▼

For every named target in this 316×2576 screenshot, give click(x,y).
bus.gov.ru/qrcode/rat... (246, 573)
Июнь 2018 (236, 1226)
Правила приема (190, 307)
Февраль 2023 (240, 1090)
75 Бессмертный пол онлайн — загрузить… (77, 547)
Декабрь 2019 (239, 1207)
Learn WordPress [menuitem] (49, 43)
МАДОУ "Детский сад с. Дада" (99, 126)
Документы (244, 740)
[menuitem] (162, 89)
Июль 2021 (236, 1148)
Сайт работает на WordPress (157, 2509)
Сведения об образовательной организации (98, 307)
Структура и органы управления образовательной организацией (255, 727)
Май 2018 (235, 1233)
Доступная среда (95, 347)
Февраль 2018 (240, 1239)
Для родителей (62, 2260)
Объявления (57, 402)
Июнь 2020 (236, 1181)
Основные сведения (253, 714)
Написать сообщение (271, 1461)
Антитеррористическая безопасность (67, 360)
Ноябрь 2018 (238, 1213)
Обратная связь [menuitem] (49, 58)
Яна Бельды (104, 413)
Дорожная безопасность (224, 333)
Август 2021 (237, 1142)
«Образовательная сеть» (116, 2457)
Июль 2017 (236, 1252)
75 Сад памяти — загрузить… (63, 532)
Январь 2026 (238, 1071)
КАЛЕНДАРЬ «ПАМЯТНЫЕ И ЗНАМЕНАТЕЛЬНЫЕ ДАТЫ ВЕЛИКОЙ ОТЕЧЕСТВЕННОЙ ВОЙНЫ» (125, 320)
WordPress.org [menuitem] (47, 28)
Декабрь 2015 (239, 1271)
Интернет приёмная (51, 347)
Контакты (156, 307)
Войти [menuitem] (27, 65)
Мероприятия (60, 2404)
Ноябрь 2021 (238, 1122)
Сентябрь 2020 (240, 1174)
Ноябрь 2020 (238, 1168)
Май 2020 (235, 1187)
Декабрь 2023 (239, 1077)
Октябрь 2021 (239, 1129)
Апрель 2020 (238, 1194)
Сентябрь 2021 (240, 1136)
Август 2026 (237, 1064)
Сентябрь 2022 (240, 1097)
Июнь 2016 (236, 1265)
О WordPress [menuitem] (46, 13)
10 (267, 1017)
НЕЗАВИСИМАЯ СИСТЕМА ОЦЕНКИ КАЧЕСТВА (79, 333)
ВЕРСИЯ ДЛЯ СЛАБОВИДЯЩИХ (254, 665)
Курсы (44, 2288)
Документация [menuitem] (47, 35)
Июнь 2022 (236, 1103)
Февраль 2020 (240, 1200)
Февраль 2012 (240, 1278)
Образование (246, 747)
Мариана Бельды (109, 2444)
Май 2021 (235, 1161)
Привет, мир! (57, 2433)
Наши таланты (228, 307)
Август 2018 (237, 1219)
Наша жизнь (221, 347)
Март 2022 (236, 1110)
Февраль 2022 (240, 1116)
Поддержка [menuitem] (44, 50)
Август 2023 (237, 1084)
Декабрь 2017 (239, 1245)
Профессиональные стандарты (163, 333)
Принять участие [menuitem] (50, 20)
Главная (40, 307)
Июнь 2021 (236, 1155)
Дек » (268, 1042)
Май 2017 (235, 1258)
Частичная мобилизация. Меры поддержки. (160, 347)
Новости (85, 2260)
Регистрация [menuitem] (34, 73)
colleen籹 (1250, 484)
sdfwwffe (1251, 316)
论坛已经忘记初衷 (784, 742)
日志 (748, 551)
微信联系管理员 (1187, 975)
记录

▲

## Task to carry out
Copy out each line of the data that holds the string "Декабрь".

## Exercise solution
Декабрь 2019 (239, 1207)
Декабрь 2015 (239, 1271)
Декабрь 2023 (239, 1077)
Декабрь 2017 (239, 1245)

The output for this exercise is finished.